-------- GIVEN PASSAGE --------

Trademarking the Scandalous

The San Francisco-based women's motorcycle group Dykes on Bikes has finally been allowed to trademark its moniker after the U.S. Patent and Trademark office reversed two earlier rulings (San Francisco Chronicle). Initially, the group's application was rejected after the office claimed that the word "Dykes" was derogatory and therefore untrademarkable, but the office reversed itself after the group submitted hundreds of pages of documents from dozens of experts testifying that the word was no longer considered pejorative. That the women had so much trouble is testament to the weird system that the government uses to decide which trademarks are too offensive to be acceptable.

Dykes on Bikes was able to overturn the initial ruling for one major reason: The US Patent and Trademark Office has very few rules—and constantly evolving standards—as to what makes a mark inappropriate. Gelf got in touch with Lynn Beresford, a US Commissioner for Trademarks, who said that determinations are made on a case-by case basis. "Trademark examining attorneys make a determination as to how a particular word or phrase is used based on research," she wrote over email. "The U.S. Patent and Trademark Office does not have a list of 'disapproved' words."

Instead, the office uses precedents set over years of court cases. What has emerged is a system wherein the trademark attorneys decide whether marks are "scandalous" or "disparaging". The protections of the First Amendment—i.e. everything but obscenity—don't apply. "I know it when I see it" is not even an option.

A 1999 article in IDEA: The Journal of Law and Technology (PDF) has an interesting history of trademarks rejected for being "scandalous," including a line of pre World War-II underwear that was rejected for being named "Queen Mary" as associations between undergarments and the former Royal were deemed inappropriate.

Borat
Courtesy bigjohnson.com and uspto.gov.
A tale of two trademarks.

-------- DATA RECORDS --------

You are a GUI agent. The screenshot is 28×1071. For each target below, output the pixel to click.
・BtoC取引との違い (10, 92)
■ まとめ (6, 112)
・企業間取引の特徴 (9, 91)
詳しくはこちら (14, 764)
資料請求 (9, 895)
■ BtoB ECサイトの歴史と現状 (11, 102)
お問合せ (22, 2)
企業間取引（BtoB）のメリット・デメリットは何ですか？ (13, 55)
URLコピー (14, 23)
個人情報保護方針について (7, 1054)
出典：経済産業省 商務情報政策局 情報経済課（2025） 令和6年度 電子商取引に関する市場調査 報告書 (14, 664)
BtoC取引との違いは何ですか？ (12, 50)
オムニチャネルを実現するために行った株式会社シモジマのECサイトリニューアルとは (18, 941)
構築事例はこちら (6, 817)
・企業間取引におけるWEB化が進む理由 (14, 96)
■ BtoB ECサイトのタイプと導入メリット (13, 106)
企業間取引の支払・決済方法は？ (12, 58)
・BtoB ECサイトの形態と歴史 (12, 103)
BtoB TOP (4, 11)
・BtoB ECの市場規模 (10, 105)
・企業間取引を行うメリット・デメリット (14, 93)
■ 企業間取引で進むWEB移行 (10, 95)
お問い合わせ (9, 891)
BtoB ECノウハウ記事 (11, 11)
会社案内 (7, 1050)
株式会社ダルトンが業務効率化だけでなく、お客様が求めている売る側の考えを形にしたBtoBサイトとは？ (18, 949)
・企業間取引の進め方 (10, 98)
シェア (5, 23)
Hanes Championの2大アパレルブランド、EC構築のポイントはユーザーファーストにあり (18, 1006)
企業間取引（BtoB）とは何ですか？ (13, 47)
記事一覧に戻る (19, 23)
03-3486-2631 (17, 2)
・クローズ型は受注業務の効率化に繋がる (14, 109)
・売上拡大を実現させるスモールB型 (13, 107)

--------

Return, word for word, the part of the trademark article above that opens with the words containing "Trademarking the Scandalous" and closes with "to be acceptable.".

# COMPLETED EXERCISE:
Trademarking the Scandalous

The San Francisco-based women's motorcycle group Dykes on Bikes has finally been allowed to trademark its moniker after the U.S. Patent and Trademark office reversed two earlier rulings (San Francisco Chronicle). Initially, the group's application was rejected after the office claimed that the word "Dykes" was derogatory and therefore untrademarkable, but the office reversed itself after the group submitted hundreds of pages of documents from dozens of experts testifying that the word was no longer considered pejorative. That the women had so much trouble is testament to the weird system that the government uses to decide which trademarks are too offensive to be acceptable.